Seyfarth Synopsis: On December 10, 2021, the White House and U.S. Department of Labor confirmed their plan to propose new rules to increase the salary threshold for exempt employees under the FLSA and “modernize” the prevailing wage rules that apply to many federal government contractors and subcontractors. The rulemaking process will be a relevant focus for virtually all employers in 2022.

The announcement comes by way of the Biden-Harris Administration’s semi-annual agenda, which lists regulatory actions under “active consideration” by the USDOL for the coming year. Such actions, the Administration explained, are meant to “advance our mission to foster, promote and develop the welfare of the wage earners, job seekers and retirees….”

As reflected in the agenda, the new overtime rule would increase the salary level requirement for overtime-exempt employees under Section 13(a)(1) of the FLSA. Increase to what? It’s not clear yet, but it’ll be something more than $684 per week, which is the current threshold for salaried-exempt administrative, executive, and professional employees.

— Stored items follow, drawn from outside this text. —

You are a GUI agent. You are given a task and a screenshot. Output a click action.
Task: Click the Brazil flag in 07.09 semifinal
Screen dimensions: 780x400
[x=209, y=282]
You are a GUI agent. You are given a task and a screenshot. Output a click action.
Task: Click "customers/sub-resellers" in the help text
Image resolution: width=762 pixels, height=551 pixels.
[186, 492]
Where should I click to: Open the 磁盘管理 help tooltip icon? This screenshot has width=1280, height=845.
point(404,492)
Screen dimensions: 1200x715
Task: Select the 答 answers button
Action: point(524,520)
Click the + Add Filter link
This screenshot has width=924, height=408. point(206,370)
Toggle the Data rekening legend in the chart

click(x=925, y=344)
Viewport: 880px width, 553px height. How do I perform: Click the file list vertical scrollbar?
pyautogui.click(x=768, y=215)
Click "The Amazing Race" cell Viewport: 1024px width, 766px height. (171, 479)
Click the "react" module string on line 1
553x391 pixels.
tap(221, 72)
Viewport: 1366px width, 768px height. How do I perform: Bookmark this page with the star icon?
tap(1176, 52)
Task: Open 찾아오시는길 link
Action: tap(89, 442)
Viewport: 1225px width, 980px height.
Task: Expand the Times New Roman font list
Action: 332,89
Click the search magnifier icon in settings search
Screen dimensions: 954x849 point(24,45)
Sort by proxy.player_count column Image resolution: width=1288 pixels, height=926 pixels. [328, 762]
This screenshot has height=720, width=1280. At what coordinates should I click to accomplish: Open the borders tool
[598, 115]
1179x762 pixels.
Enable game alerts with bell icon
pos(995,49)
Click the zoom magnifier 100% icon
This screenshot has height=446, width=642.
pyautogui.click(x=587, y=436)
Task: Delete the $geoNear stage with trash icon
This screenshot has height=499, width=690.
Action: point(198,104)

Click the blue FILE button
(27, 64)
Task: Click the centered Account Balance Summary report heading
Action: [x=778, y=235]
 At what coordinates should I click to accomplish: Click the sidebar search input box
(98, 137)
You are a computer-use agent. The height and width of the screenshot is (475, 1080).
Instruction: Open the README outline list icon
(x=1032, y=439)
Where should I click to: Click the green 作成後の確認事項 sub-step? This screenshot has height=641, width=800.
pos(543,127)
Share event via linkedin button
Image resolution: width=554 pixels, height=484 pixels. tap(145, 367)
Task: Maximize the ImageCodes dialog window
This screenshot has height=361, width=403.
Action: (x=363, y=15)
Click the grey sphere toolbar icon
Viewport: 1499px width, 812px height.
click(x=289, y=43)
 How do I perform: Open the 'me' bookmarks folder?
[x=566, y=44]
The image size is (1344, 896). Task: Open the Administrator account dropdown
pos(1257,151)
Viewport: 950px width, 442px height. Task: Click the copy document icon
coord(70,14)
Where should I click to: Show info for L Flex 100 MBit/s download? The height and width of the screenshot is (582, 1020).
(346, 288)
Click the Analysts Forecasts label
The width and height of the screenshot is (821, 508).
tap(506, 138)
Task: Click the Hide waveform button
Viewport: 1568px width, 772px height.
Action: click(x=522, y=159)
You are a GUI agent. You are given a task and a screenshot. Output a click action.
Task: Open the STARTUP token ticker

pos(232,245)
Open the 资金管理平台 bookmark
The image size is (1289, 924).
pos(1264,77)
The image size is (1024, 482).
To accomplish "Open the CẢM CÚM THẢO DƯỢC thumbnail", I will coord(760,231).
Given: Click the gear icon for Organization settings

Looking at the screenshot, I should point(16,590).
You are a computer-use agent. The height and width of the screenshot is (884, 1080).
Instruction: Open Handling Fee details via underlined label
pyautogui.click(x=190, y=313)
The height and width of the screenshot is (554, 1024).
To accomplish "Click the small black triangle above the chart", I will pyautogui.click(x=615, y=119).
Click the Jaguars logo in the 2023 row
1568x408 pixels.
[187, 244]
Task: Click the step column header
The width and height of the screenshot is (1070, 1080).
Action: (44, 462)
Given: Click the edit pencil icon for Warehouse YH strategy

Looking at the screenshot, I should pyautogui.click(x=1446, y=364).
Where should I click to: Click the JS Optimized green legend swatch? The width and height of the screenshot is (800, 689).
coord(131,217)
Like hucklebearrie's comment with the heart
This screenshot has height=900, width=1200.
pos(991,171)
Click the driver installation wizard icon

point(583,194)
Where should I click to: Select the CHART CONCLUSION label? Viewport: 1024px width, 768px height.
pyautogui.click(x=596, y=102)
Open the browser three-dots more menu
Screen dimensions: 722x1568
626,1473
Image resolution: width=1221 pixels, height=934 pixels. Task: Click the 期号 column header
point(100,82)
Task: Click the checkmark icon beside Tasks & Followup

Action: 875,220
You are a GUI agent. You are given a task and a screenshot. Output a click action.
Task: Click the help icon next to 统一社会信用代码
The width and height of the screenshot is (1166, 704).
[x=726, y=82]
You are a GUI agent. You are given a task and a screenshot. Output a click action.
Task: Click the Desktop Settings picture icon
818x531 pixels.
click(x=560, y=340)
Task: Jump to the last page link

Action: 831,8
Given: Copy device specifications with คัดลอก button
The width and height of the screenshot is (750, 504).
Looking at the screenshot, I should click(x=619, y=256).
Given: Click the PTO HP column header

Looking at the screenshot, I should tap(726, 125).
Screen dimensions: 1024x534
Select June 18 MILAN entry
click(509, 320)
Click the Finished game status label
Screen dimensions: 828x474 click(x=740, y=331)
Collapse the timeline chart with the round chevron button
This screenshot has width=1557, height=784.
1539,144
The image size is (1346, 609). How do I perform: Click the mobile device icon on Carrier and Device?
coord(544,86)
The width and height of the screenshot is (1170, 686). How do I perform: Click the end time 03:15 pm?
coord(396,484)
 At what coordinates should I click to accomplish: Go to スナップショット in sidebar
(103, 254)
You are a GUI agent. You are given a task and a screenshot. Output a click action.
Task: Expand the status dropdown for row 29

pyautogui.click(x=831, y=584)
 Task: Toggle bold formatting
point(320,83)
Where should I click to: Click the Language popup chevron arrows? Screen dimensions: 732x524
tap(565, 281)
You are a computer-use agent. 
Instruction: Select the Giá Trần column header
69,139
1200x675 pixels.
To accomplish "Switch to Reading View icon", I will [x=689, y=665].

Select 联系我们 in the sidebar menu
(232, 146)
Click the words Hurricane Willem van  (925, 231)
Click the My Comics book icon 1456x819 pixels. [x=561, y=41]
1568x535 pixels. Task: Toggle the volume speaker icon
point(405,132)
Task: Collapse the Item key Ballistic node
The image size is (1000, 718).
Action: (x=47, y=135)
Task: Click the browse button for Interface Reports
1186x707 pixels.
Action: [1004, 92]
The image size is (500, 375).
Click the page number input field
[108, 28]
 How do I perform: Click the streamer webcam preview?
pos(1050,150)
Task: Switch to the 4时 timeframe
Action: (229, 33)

Based on the agenda, we also expect modifications to the “highly compensated employee” exemption, which is currently available for employees who satisfy a relaxed duties test and earn at least $107,432 in annual compensation, inclusive of the minimum weekly salary of $684.

While clearly impactful, these developments are not surprising. This summer, USDOL Secretary Marty Walsh told a Congressional committee that the current salary threshold is “definitely” too low. And much further back, when President Biden was Vice President Biden, the DOL rolled out an even higher (and automatically increasing) threshold, though that rule was ultimately invalidated by a federal court in Texas before it took effect.

The DOL, per its regulatory agenda, also intends to “update and modernize the regulations implementing the Davis-Bacon and Related Acts to provide greater clarity and enhance their usefulness in the modern economy.” It is unclear what changes the DOL has in store for these laws, which generally require contractors and subcontractors performing on federally funded or assisted contracts in excess of $2,000 (for the construction, alteration, or repair of public buildings or public works to pay laborers and mechanics) no less than a local prevailing wage that the USDOL sets.

So what happens next? The USDOL still needs to propose new rules, provide an opportunity for notice and comment, and ultimately publish a final rule. That process could easily take 9 months or more. Employers should continue to follow the current rules until they are changed. Beyond that, however, now may be a good time for employers to consider whether the new rules provide a good opportunity to audit “close call” jobs in their exempt workforce to ensure they remain properly classified (and, if need be, to sync any necessary changes with the implementation of a new rule).

Additionally, employers should remain attuned to the regulatory process. The notice-and-comment period will provide an opportunity for interested employers and their advocates to communicate with the DOL about the impact of the DOL’s proposals, a process that Seyfarth has been involved with in numerous prior DOL rulemakings.